PreFlight program helps early-stage entrepreneurs.
Williamson County entrepreneurs now have more convenient access to a well-established, 12-week education program launched by the Nashville Entrepreneur Center. PreFlight began in Nashville in 2012, and this year has been made available more locally, thanks to a partnership between the EC and Williamson, Inc.
“We wanted to create a program that would help earlier-stage entrepreneurs orient themselves to the entrepreneurial landscape and decide if their business is something they should pursue full-time,” says John Murdock, vice president of entrepreneurial development for the EC.
Williamson, Inc. Existing Business Manager Nick Biniker echoed that rationale.
“A lot of the entrepreneurs in Williamson County are unique in that they are working corporate jobs and advanced in their careers. However, they have a great idea and want to get going with it, but aren’t ready to give up their job security to go full-time as an entrepreneur.”
The PreFlight Program
PreFlight is built upon a series of weekly interactive classes, which are held in Williamson Inc.’s conference room. Murdock leads the classes.
“We cover all the basic building blocks of launching a business,” Murdock says. “We start by evaluating the customer problem that is going to be solved in the marketplace, and then cover prototyping the solution, building a business model that will generate profit, marketing the message, and the basics of financial modeling. At the end of the program [PreFlight-ers] have the opportunity to pitch to investors who give them feedback on their business.”
Another value-add is that those enrolled in the program have access to the EC’s mentor pool, “who have expertise in the skill sets they might need access to, such as legal,” adds Murdock. “The mentor pool also has expertise in the industries in which people are trying to launch businesses. [In the classes,] we have people who want to grow a small business, those with a high-potential idea that want to be the next Facebook, and everything in between.”
The PreFlight Experience
William Figueroa, founder and CEO of MechOps, is representative of a typical PreFlight-er.

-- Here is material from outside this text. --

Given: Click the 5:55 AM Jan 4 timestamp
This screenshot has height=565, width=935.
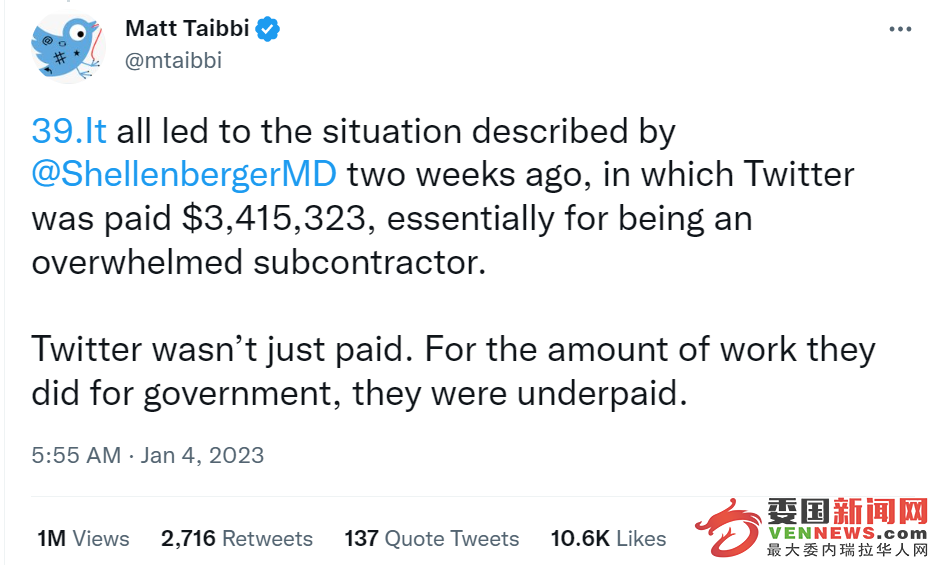Looking at the screenshot, I should (x=147, y=455).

“I started in the program with an idea, just trying to get it off the ground and to understand the process,” he says. “MechOps plans to automate the process of cloud-enabling IT systems so companies can avoid training or hiring cloud experts while significantly reducing the time to realize cloud benefits.”

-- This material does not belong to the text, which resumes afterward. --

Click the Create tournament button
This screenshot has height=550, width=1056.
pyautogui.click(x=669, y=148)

Figueroa says he has been impressed with both the breadth and depth of the program, and how PreFlight prescribes “the steps to follow to get from idea to product to clients.”
“Though the process of doing the work in the program and engaging with the mentor pool I’ve been able to get connected with six potential customers that turned into alpha users who are waiting for the first version of the solution,” he says.

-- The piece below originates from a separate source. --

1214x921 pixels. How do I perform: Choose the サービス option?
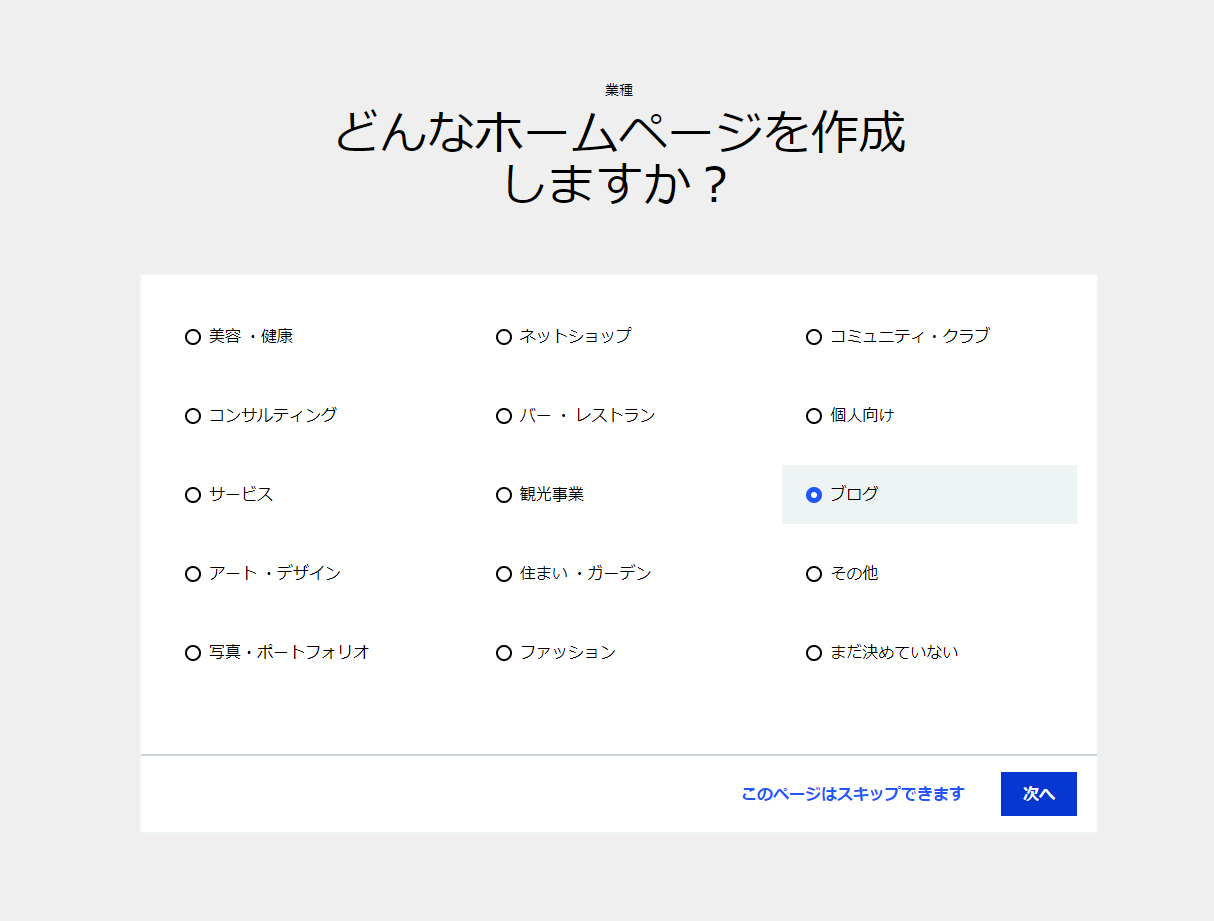pyautogui.click(x=193, y=495)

In fact, Figueroa regards access to the advisor pool as the biggest benefit of the program.
“You are encouraged to take your idea and the work product you are creating and go to the advisors and say, ‘Here’s what I am thinking. Is there anybody I can connect with that can help me move forward?'”
For some, the feedback and education received from PreFlight convinces them not to move forward with their idea.
“We help people evaluate their businesses more effectively,” Murdock says. “Sometimes the conclusion is: This isn’t the right business for me. And that’s great; it’s an inexpensive way to learn that you shouldn’t pursue an idea, versus spending your life savings and then finding out six months later.”
According to Figueroa, the program can be a catalyst for those who are serious about developing their idea.
“You get a lot of very candid, direct feedback. If you come with an open mind and act on the feedback you’re going to be successful as you go forward because PreFlight forces you to execute,” Figueroa says.